*What you need to do*.
After finding the line with "Newsroom (29, 2324)" in the data below, set down exactly each line through the one with "Stefania_Ventura (70, 1462)", inclusive, and stop there.

★ ★ ★ ★ ★

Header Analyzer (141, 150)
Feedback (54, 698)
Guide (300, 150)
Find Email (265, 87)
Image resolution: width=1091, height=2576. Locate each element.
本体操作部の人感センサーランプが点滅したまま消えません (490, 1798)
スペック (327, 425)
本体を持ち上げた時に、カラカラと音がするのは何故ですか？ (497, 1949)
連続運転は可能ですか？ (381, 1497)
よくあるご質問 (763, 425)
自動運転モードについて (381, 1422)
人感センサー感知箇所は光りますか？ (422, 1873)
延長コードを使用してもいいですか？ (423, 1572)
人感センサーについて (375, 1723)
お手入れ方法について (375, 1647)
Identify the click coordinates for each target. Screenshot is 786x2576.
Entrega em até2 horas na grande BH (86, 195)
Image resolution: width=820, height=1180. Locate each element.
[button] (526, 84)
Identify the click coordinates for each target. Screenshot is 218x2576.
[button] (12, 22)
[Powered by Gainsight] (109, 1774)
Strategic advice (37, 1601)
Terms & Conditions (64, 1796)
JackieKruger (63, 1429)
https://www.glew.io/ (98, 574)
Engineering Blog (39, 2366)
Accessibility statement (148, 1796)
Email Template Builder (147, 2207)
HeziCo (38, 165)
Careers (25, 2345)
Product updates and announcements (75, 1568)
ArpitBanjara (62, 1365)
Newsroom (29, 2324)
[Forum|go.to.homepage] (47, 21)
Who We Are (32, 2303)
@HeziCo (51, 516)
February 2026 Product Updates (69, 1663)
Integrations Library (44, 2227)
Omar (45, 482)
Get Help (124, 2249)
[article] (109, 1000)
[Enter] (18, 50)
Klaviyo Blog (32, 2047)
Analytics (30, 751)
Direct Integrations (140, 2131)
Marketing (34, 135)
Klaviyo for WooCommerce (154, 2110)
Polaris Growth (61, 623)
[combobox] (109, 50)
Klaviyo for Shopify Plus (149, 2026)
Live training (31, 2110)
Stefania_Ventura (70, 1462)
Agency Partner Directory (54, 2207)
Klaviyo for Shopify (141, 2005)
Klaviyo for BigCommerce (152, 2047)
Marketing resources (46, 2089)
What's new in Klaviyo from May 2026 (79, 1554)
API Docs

★ ★ ★ ★ ★

*Output for this exercise*.
Newsroom (29, 2324)
[Forum|go.to.homepage] (47, 21)
Who We Are (32, 2303)
@HeziCo (51, 516)
February 2026 Product Updates (69, 1663)
Integrations Library (44, 2227)
Omar (45, 482)
Get Help (124, 2249)
[article] (109, 1000)
[Enter] (18, 50)
Klaviyo Blog (32, 2047)
Analytics (30, 751)
Direct Integrations (140, 2131)
Marketing (34, 135)
Klaviyo for WooCommerce (154, 2110)
Polaris Growth (61, 623)
[combobox] (109, 50)
Klaviyo for Shopify Plus (149, 2026)
Live training (31, 2110)
Stefania_Ventura (70, 1462)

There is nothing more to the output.